Nicotinamide Administration Improves Remyelination after Stroke

• Main Authors: Congxiao Wang, Yi Zhang, Jie Ding, Zhen Zhao, Cheng Qian, Ying Luan, Gao-Jun Teng
• Format: Article
• Language: English
• Published: Hindawi Limited 2017-01-01
• Series: Neural Plasticity
• Online Access: http://dx.doi.org/10.1155/2017/7019803
• ISSN: 2090-5904; 1687-5443

Aims. Stroke is a leading cause of morbidity and mortality. This study aimed to determine whether nicotinamide administration could improve remyelination after stroke and reveal the underlying mechanism. Methods. Adult male C57BL/6J mice were intraperitoneally (i.p.) administered with nicotinamide (200 mg/kg, daily) or saline after stroke induced by photothrombotic occlusion of the middle cerebral artery. FK866 (3 mg/kg, daily, bis in die), an inhibitor of NAMPT, and ANA-12 (0.5 mg/kg, daily), an antagonist of tropomyosin-related kinase B (TrkB), were administered intraperitoneally 1 h before nicotinamide administration. Functional recovery, MRI, and histological assessment were performed after stroke at different time points. Results. The nicotinamide-treated mice showed significantly lower infarct area 7 d after stroke induction and significantly higher fractional anisotropy (FA) in the ipsilesional internal capsule (IC) 14 d after stroke induction than the other groups.

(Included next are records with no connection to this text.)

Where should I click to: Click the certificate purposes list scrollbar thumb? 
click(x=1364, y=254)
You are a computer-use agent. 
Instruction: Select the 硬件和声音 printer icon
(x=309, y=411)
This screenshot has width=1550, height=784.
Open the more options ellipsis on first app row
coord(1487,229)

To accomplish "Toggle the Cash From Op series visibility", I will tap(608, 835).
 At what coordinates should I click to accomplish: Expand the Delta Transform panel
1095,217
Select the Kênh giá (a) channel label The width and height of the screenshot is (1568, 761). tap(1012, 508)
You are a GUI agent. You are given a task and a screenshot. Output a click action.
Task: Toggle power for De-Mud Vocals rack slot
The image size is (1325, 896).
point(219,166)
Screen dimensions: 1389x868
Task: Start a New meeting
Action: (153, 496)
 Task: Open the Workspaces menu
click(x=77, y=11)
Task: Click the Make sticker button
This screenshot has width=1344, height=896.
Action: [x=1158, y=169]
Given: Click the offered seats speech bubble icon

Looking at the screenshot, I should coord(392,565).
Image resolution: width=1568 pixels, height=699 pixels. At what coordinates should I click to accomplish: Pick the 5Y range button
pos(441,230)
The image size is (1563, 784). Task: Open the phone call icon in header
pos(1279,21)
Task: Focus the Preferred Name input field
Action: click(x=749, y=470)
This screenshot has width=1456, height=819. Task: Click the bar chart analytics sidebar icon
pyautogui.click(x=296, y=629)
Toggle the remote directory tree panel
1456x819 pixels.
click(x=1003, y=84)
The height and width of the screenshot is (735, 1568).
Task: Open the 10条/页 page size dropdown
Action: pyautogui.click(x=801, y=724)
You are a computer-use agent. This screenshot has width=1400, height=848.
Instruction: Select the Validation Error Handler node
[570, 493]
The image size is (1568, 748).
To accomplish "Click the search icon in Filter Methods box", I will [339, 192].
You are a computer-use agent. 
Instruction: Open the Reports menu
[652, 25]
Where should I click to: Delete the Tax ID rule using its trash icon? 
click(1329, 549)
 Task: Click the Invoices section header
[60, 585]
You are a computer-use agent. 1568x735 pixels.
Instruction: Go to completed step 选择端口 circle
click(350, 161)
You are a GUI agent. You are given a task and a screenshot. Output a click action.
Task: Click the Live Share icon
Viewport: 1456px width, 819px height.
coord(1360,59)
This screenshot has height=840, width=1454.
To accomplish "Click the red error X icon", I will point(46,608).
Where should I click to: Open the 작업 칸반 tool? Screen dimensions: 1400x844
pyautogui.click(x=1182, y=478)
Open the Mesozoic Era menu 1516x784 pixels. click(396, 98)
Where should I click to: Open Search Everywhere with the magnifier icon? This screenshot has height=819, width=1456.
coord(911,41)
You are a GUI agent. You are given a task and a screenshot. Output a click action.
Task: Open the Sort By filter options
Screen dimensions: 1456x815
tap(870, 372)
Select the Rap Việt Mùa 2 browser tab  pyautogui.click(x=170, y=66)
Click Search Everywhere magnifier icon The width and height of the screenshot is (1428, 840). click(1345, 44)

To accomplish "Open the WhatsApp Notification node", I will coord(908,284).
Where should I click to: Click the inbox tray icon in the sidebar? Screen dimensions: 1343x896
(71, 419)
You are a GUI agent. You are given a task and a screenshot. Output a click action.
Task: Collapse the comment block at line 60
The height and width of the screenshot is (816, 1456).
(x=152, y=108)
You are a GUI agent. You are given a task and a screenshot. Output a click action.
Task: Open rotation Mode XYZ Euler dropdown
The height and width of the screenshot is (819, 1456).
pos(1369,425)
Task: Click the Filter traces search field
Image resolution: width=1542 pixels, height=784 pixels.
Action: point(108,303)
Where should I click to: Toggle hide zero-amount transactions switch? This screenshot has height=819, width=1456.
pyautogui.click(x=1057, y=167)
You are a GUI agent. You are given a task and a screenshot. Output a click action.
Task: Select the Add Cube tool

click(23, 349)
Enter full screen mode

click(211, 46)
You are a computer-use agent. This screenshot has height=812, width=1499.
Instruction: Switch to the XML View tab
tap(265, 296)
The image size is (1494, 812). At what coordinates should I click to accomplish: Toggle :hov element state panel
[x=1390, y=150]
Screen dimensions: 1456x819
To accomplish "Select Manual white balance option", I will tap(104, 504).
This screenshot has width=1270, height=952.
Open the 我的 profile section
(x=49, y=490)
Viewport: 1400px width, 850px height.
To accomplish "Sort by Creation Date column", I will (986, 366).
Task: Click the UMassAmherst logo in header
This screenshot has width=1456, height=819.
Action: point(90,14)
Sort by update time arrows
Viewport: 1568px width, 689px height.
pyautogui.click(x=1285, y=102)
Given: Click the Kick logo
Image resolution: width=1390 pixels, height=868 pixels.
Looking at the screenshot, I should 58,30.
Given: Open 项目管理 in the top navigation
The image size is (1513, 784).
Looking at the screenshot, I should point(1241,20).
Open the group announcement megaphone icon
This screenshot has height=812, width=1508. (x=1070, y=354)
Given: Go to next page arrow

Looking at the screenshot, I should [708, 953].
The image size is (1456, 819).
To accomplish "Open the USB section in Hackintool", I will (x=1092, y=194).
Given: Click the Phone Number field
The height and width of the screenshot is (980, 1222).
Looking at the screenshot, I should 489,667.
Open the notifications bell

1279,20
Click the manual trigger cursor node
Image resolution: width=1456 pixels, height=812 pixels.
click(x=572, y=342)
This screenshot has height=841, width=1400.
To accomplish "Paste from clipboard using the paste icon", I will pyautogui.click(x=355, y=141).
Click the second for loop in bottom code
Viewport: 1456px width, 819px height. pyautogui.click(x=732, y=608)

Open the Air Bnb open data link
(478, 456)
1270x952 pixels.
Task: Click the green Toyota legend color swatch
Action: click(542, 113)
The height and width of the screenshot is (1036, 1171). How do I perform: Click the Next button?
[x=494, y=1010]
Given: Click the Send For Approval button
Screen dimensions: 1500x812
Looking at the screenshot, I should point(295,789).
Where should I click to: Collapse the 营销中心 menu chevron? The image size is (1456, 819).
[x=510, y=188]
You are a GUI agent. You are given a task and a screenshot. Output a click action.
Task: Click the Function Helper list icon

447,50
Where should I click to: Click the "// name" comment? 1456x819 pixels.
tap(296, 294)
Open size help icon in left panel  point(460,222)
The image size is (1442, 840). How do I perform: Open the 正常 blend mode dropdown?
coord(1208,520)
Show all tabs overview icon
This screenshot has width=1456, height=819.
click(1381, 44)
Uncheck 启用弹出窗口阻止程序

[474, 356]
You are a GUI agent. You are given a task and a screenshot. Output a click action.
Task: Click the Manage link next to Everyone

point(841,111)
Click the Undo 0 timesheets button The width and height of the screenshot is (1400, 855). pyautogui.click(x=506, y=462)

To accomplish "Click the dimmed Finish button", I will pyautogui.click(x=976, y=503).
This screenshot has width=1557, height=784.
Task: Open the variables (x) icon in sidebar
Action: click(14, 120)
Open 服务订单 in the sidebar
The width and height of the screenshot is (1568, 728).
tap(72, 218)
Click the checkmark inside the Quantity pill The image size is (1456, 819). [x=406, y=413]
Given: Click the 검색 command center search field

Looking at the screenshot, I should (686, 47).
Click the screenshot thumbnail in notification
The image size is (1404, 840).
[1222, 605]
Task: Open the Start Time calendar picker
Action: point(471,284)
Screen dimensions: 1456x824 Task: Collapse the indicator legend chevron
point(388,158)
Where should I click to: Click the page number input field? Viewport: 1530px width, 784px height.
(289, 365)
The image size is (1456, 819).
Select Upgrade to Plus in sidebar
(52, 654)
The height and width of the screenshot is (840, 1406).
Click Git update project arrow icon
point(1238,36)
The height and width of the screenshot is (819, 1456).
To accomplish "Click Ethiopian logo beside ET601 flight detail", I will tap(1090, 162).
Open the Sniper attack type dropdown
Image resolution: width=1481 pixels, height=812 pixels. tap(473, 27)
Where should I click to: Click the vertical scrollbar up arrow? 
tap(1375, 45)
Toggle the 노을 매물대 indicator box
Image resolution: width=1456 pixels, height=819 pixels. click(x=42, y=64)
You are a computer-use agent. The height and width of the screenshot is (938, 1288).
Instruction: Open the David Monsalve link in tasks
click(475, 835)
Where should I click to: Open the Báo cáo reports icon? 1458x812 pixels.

Higher levels of NAD+, BDNF, and remyelination markers were observed in the nicotinamide-treated group. FK866 administration reduced NAD+ and BDNF levels in the nicotinamide-treated group. ANA-12 administration impaired the recovery from stroke with no effect on NAD+ and BDNF levels. Furthermore, lesser functional deficits were observed in the nicotinamide-treated group than in the control group. Conclusions. Nicotinamide administration improves remyelination after stroke via the NAD+/BDNF/TrkB pathway.